仙台市の子育て世帯訪問支援事業とは?

仙台市では、妊娠期から産後1年以内の家庭を対象に、
子育て世帯訪問支援事業(育児ヘルパー派遣)を実施しています。
この事業は、家庭に育児ヘルパーを派遣し、
家事や育児の一部を支えることで、
妊娠・出産・子育て期の負担を軽減することを目的とした行政サービスです。
仙台市子育て世帯訪問支援事業(育児ヘルパー派遣)
制度の前身は、平成17年4月に開始された
「仙台市育児ヘルプ家庭訪問事業」です。
令和4年4月には制度が見直され、
従来の介護保険関連事業者に限らず、
仙台市が同等のサービス提供が可能と認めた事業者も受託できる仕組みに改正されました。

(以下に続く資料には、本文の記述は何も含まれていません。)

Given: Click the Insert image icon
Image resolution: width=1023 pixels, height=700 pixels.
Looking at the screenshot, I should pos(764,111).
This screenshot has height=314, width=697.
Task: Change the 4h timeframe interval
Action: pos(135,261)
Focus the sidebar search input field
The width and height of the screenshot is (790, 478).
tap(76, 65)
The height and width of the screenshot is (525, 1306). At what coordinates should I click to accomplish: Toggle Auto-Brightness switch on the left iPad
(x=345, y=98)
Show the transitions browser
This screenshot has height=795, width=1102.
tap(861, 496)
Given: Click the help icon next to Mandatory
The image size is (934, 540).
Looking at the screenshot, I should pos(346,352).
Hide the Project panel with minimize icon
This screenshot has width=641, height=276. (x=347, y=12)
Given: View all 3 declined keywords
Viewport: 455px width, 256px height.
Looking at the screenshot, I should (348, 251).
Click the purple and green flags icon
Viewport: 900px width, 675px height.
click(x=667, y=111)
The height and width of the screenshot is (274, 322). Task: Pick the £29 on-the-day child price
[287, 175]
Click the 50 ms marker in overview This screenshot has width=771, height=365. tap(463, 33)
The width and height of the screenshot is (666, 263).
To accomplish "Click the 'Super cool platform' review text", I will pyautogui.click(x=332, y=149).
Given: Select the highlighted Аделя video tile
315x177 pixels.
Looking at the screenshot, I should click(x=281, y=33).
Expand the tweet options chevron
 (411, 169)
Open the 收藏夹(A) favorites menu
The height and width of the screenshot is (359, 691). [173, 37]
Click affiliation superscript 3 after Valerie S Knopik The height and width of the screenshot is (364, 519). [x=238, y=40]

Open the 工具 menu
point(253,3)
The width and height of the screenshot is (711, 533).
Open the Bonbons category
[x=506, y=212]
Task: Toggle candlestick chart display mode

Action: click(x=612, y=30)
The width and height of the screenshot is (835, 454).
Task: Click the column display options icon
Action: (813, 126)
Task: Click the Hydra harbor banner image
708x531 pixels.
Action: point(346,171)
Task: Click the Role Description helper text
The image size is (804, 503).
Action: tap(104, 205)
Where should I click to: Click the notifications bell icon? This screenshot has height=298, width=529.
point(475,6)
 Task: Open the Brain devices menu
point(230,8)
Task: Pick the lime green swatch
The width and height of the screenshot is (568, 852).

これにより、宮城県内で活動する産後ドゥーラが設立した
「ドゥーラせんだい」も、本事業の受託事業者として参画しています。
さらに令和6年4月からは、
制度名称が 「仙台市子育て世帯訪問支援事業」 に変更され、
出産前の体調不良時から利用できるなど、
産前・産後を通した支援内容へと拡充されています。
子育て世帯訪問支援事業でできること
この事業では、育児ヘルパーが家庭を訪問し、
日常生活の中で必要な家事・育児を支援します。
家事支援の例
- 食事の準備、後片付け
- 洗濯(洗う・干す・たたむ)
- 居室の簡単な掃除
- 生活必需品の買い物
- 布団干し、シーツ交換 など
※ 大掃除や専門的な清掃、非日常的な家事は対象外です。
育児支援の例
- 授乳やミルク作りの補助
- おむつ交換
- 沐浴の補助
- 寝かしつけの補助
- 赤ちゃんや上の子の見守り
※ 原則として、養育者が在宅している状況で行われます。
子育て世帯訪問支援事業を利用できる人
以下の条件に該当する家庭が対象です。
- 仙台市に住民登録がある
- 妊娠中から出産後1年以内
- 体調不良などにより家事・育児が困難
※ 多胎児の場合は、利用回数が30回まで拡大されます。
子育て世帯訪問支援事業の利用回数・期間
利用期間
妊娠中から出産後1年以内
利用回数
1日最大2時間、20回以内
※ 多胎児の場合は30回以内
通院付き添いの場合のみ、1日最大4時間(2回分)利用可
利用料金
非課税世帯:0円
課税世帯:1時間あたり600円
※ 支払い方法は事業者によって異なります。
行政制度であるため民間サービスと比較すると利用料金はかなり抑えられています!
利用までの流れ
1.申請
お住まいの区の
家庭健康課・総合支所保健福祉課に申請します。
利用希望日の 2週間前までの申請が推奨されていますが、
緊急の場合は区へ相談することが可能です。
2.利用決定
区役所が家庭状況などを確認し、
利用の可否を決定します。
3.事業者の調整
区が空き状況を確認し、
利用可能な事業者を調整します。
※ 申請時に事業者の希望を出すことはできますが必ずしも希望が通るとは限りません。
4.利用開始
事業者と日程調整後、利用開始となります。
申請方法
申請は、以下の3つの方法があります。
窓口申請
区役所の家庭健康課窓口で申請書を提出します。
その場で相談できる点が特徴ですが、
体調不良時には負担になる場合があります。
郵送申請
申請書を記入し、区へ郵送します。
時間に余裕がある場合に向いています。
電子申請
「みやぎ電子申請サービス」を利用し、
スマートフォンやパソコンから申請できます。
育児ヘルパー派遣の位置づけについて
育児ヘルパー派遣は、
仙台市の制度に基づいた範囲内で支援を行う行政サービスです。
そのため民間の産後ドゥーラサービスとは
サポートできる範囲や柔軟性が異なります。
制度の枠組みの中でできること・できないことが明確に決まっている点は、
利用前に知っておく必要があります。
まとめ|大変だと感じたときが、頼るタイミング
この制度は、「前もって準備ができていた人のためだけのもの」ではありません。
産後に生活が始まってから、
想像以上に大変だと感じるのは自然なことです。
実際、多くの家庭がその段階で初めて
支援の必要性に気づきます。
大変だと感じたときが、頼るタイミングです。
その時点でこの制度を知り、利用を検討できること自体に意味があります。
産前・産後、どのタイミングであっても、
必要だと感じたときに使える選択肢として、
この事業があることを知ってもらえたらと思います!
※ 本記事は、仙台市および関係省庁の公開情報をもとに作成しています。
最新情報は、各区役所および仙台市公式サイトでご確認ください。